Normally, when we think of private equity owned entity structures, some type of flow-through structure comes to mind. Private equity owned structures are often set-up as flow-through entities because of the flexibility that flow-through agreements provide and the potential for a single layer of tax.
However, for private equity firms targeting middle-market companies, there might be advantageous tax benefits of structures that include C-Corporations (in addition to the 21% tax rate).
IRC Sec. 1202 (Sec. 1202) provides 100% gain exclusion of the greater of $10,000,000 or ten times aggregate basis of qualified small business stock (QSBS).This gain exclusion can provide a meaningful tax savings for structures that include QSBS. As a result, Sec. 1202 is worth a look, as private equity firms structure acquisitions of their portfolio companies.
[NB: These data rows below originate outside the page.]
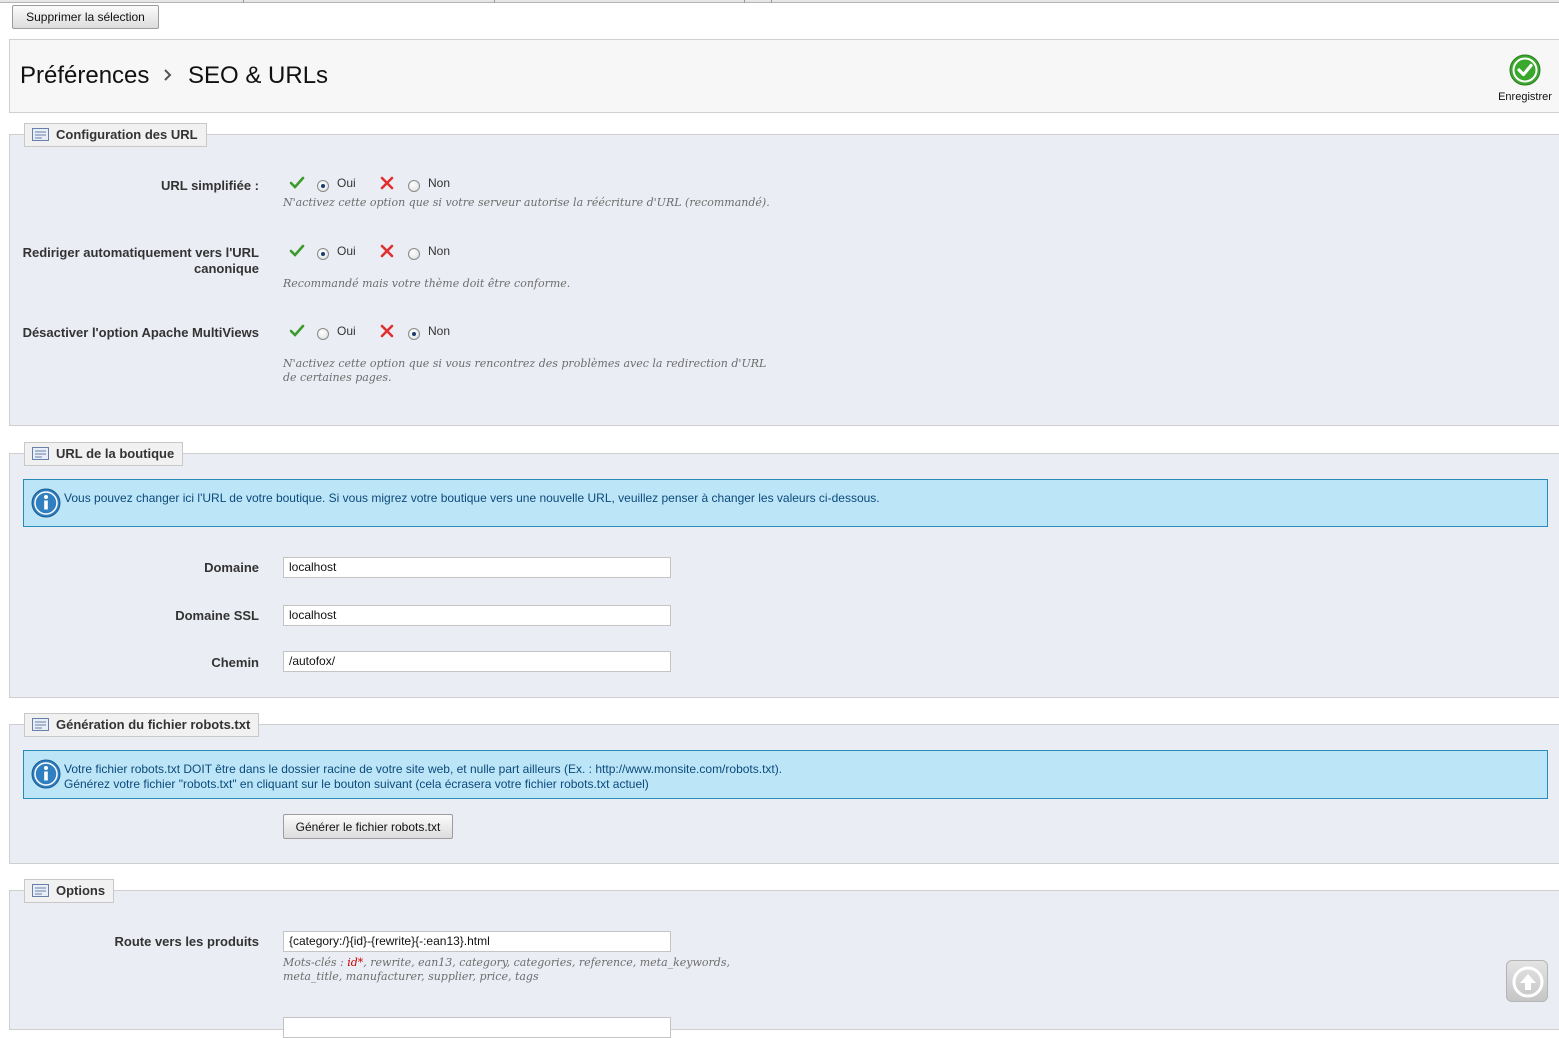  Describe the element at coordinates (154, 724) in the screenshot. I see `legend-text: Génération du fichier robots.txt` at that location.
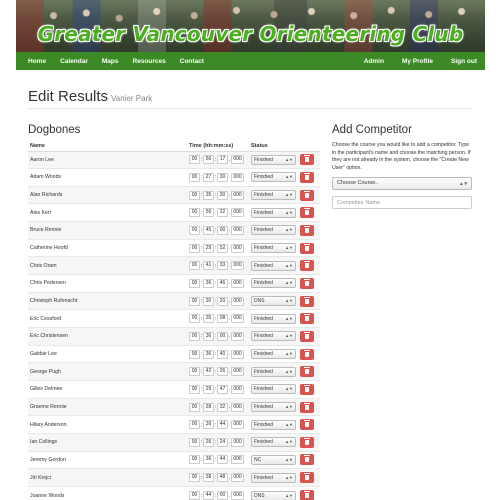  Describe the element at coordinates (209, 425) in the screenshot. I see `minutes-input: 39` at that location.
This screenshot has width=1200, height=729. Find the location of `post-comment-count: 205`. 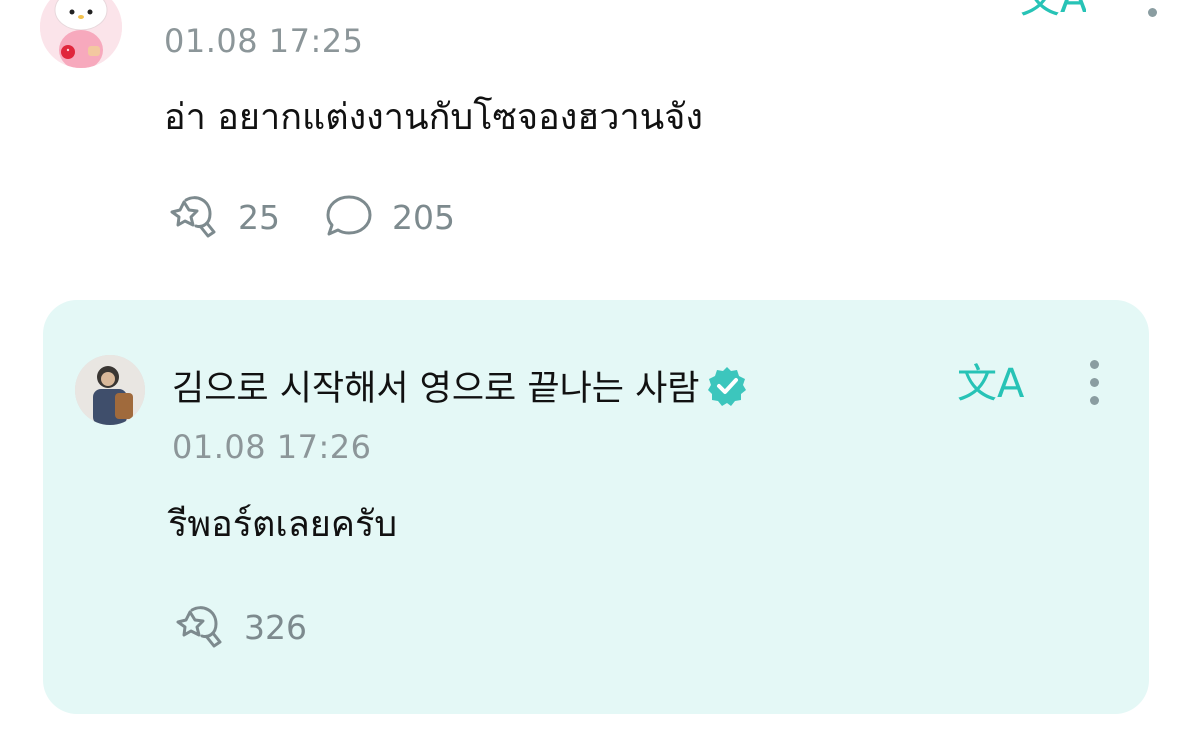

post-comment-count: 205 is located at coordinates (424, 217).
The requirements to qualify for the Sec. 1202 gain exclusion include:
- The shareholder must be a non-C Corporation shareholder and have held the QSBS for more than five years.
- At least 80% of the corporation’s assets must be employed in an active trade or business (other than certain service-type businesses such as accounting, law, and financial services) during substantially all the time the stock was held by the shareholder.
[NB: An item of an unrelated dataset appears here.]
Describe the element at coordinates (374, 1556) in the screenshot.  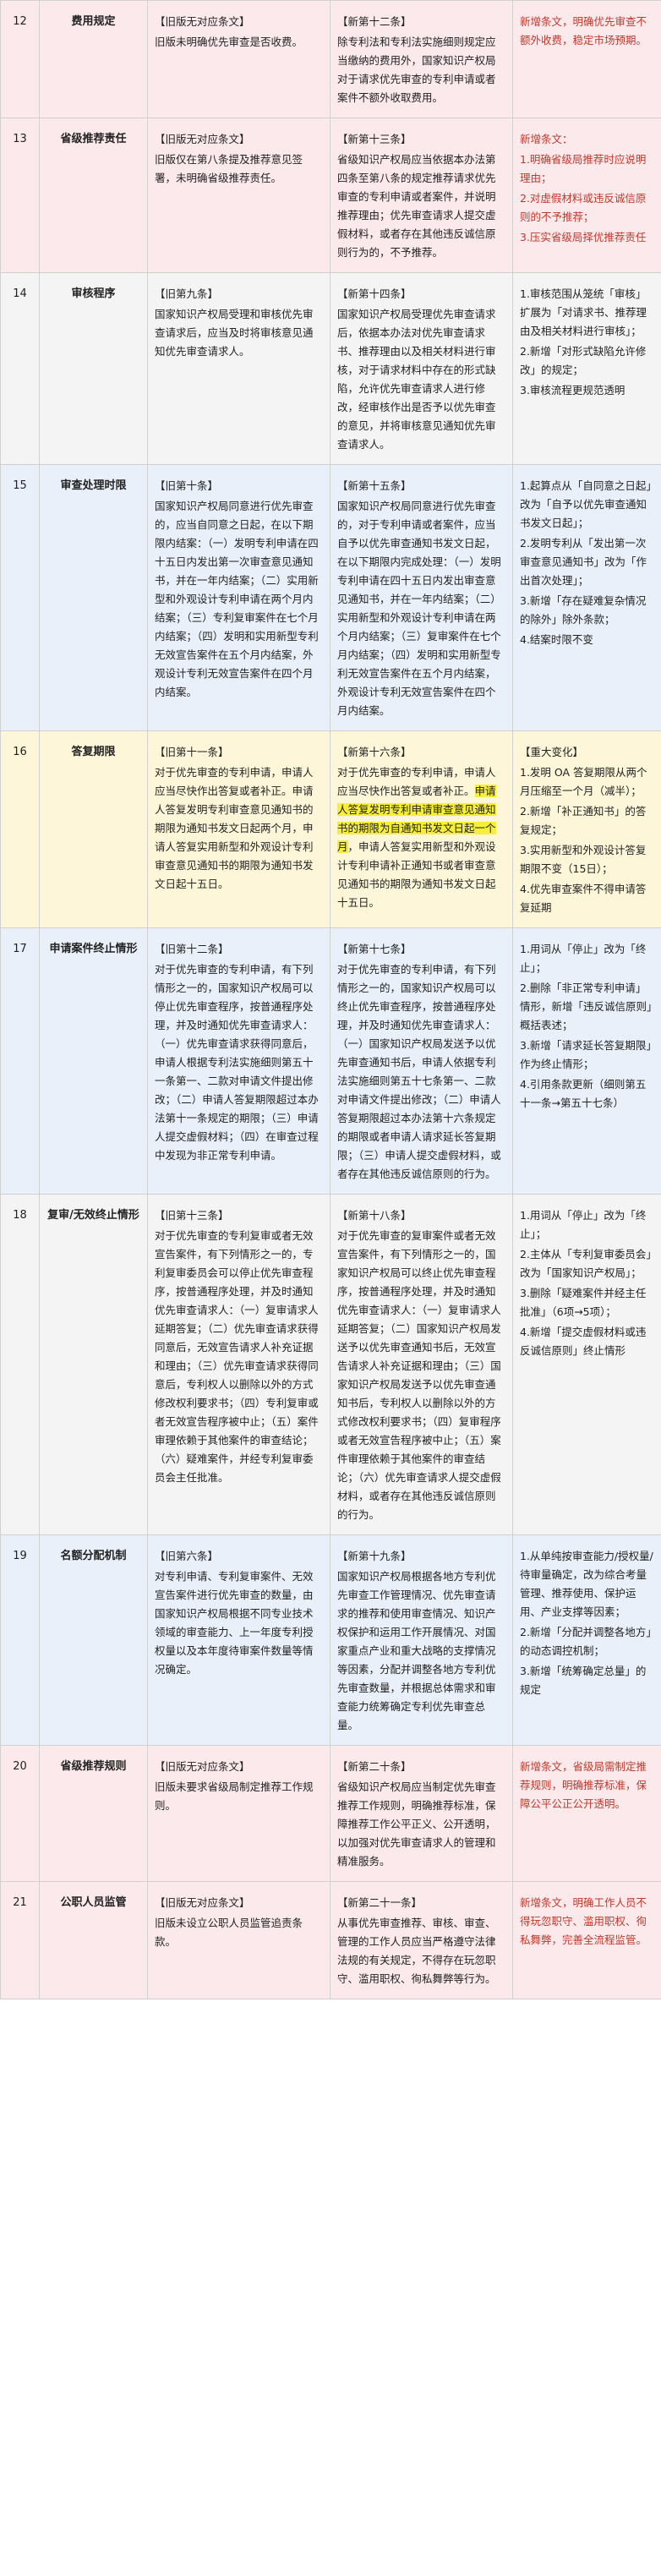
I see `new-text: 【新第十九条】` at that location.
- The aggregate gross assets of the issuing company up to the time of, and immediately after, the stock issuance is no greater than $50 million. “Aggregate gross assets” means the amount of cash and the aggregate adjusted bases of the other property held by the corporation. For this purpose, the adjusted basis of any property contributed to the corporation shall be its fair market value at the time of the contribution.
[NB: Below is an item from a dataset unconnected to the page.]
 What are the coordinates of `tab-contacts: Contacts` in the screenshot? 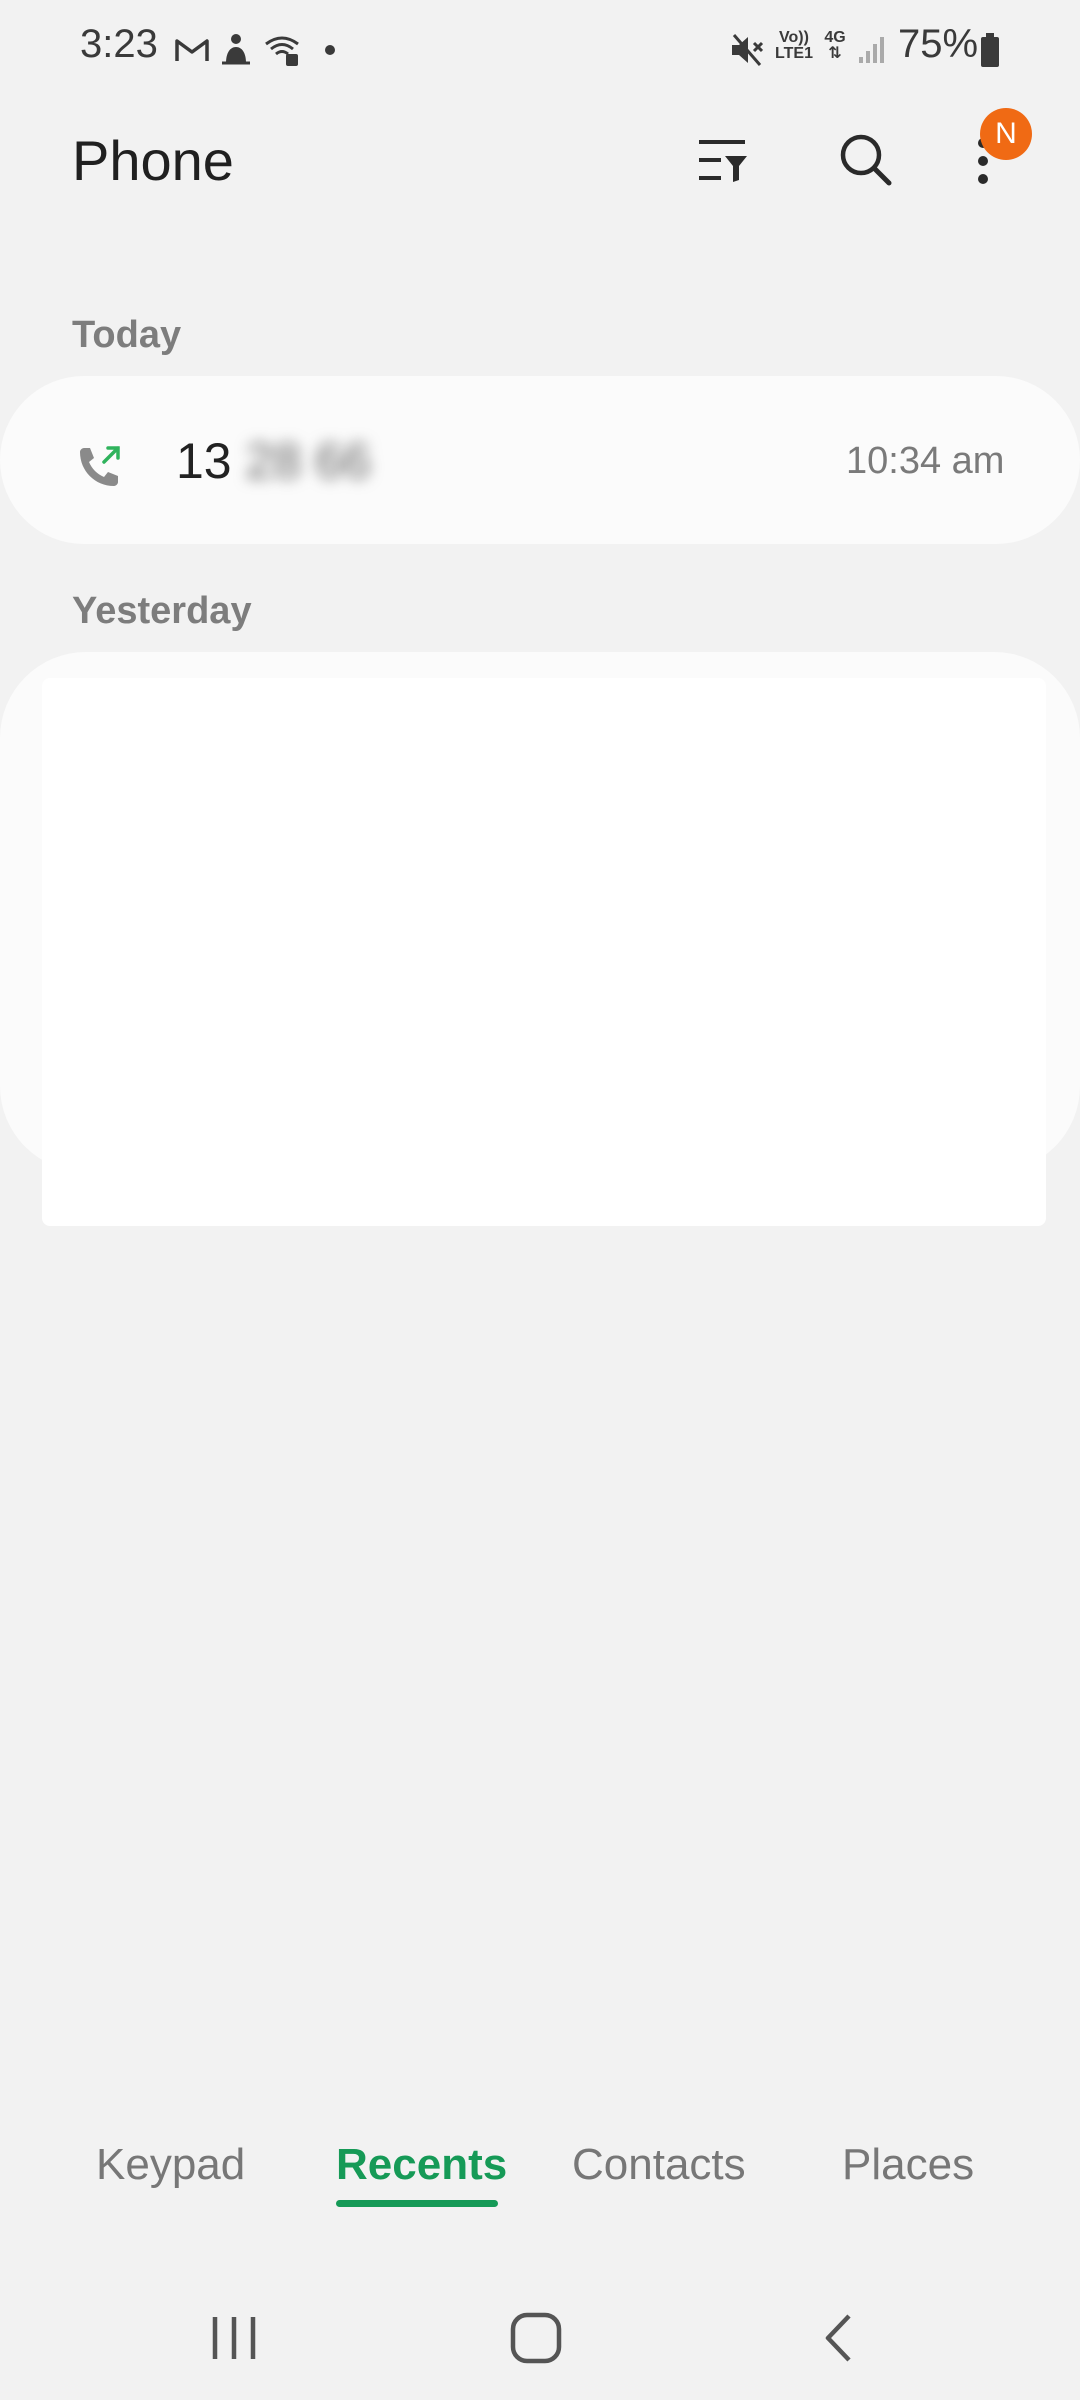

- The issuing company must be a domestic corporation which is a C corporation for tax purposes.
- The stock was acquired by the shareholder at its original issuance by the corporation in exchange for money or other property or as compensation for services provided to the corporation.
As with any detailed requirements in the tax code, the devil is in the details, including when you look at the requirements under Sec. 1202. However, for the acquisition of entities that fit the profile of a qualified small business or if you can structure into the profile, the exercise of analyzing these requirements and considering the potential tax benefits of Sec. 1202 and QSBS might be well worth the effort.